_Short exercise_
Format the material from the line containing "The width and" up to and including its final line as a Markdown table with the columns Row and Material line, numbering each row and skipping blank lines. Leave the pictures out.

----------

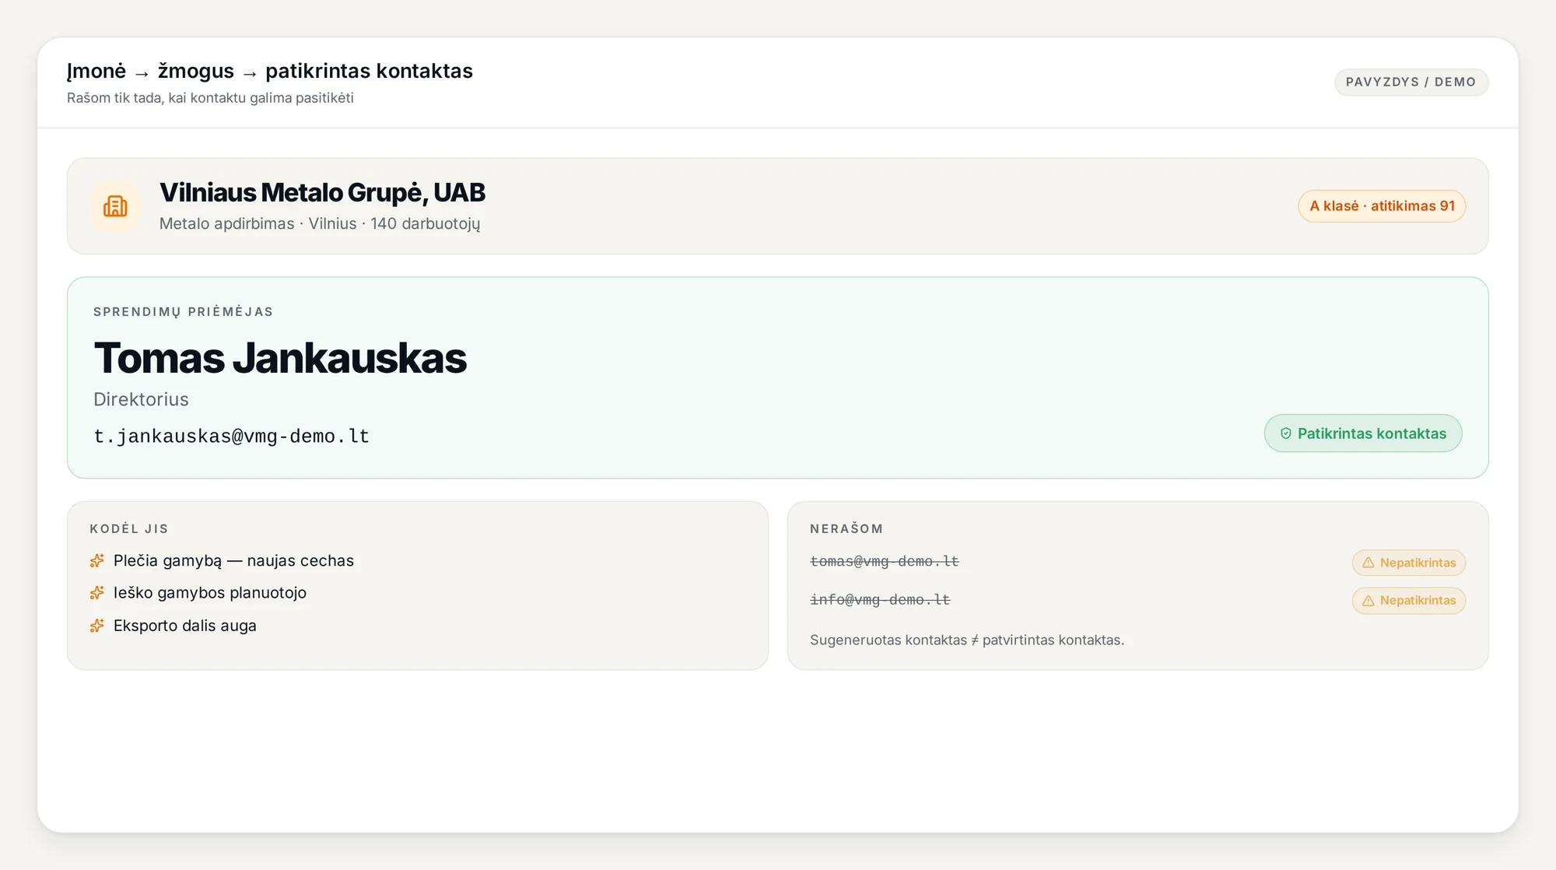
Task: Click the company title Vilniaus Metalo Grupė, UAB
Action: 322,192
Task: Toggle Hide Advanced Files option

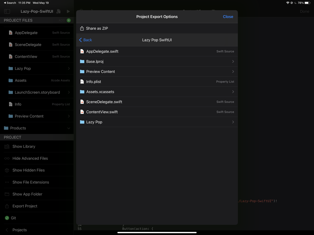Action: [37, 159]
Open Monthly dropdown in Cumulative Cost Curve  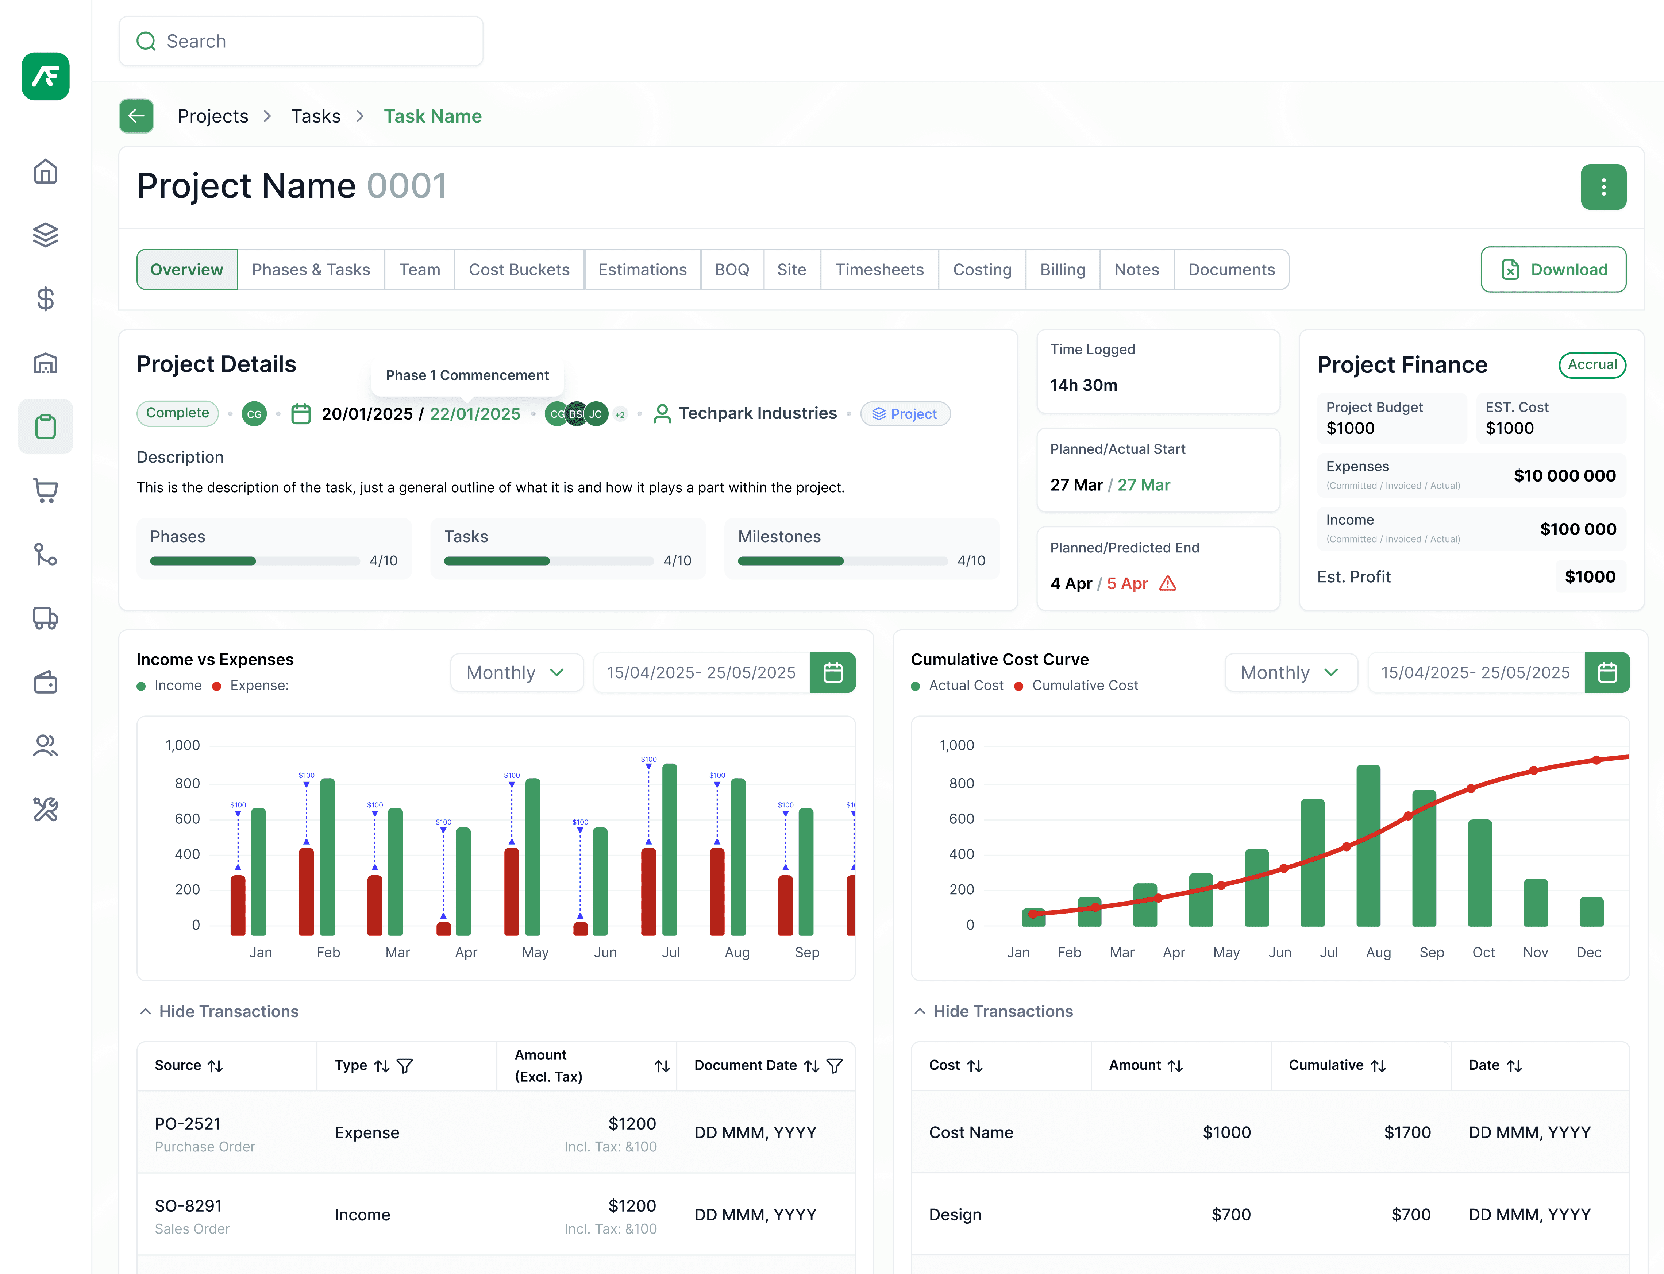[x=1290, y=673]
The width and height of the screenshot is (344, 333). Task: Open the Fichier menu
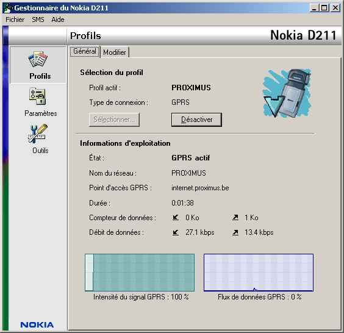(15, 20)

----------

_Response to the task_
| Row | Material line |
|---|---|
| 1 | The width and height of the screenshot is (344, 333). Task: Open the Fichier menu |
| 2 | (15, 20) |